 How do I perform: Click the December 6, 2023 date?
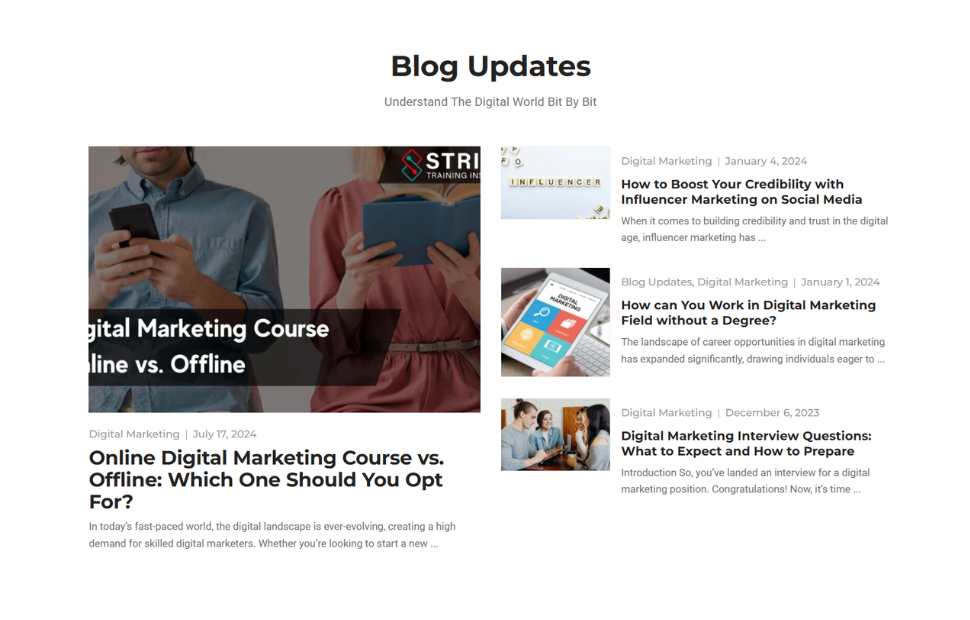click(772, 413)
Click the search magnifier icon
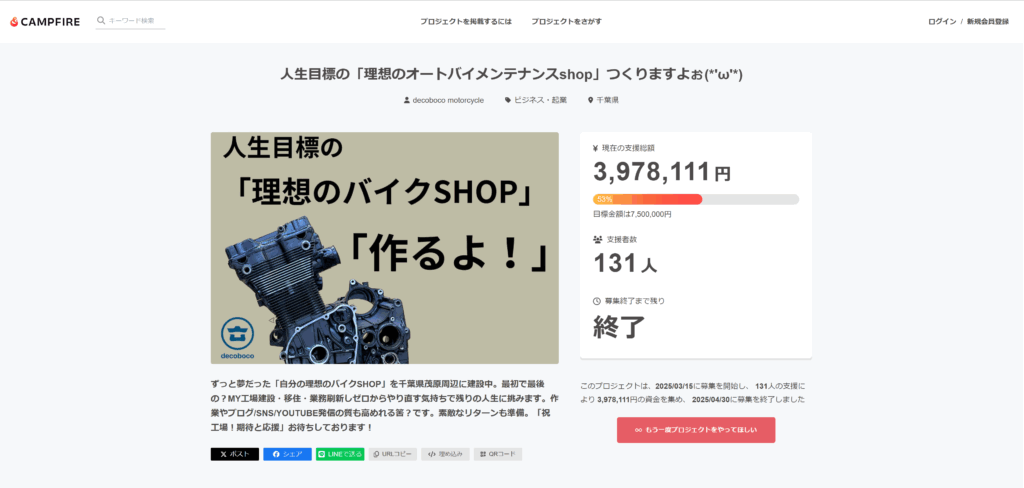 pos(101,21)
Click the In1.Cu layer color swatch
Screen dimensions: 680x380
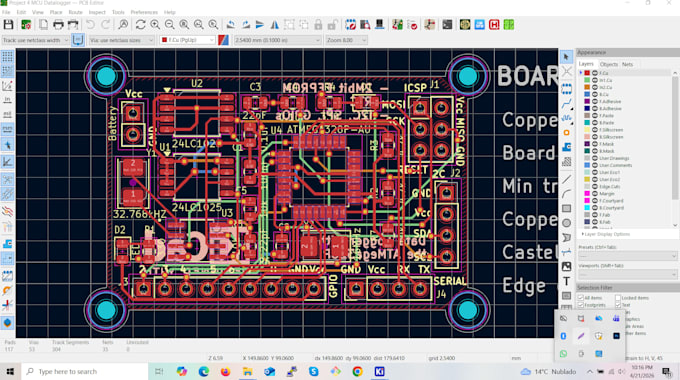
◇ ◇ ◇
## Instructions to follow
Copy out the material above word for word, leaving out the pictures.

## Output below
 How do I perform: Click the December 6, 2023 date?
click(772, 413)
Click the search magnifier icon
 pos(101,21)
Click the In1.Cu layer color swatch
Screen dimensions: 680x380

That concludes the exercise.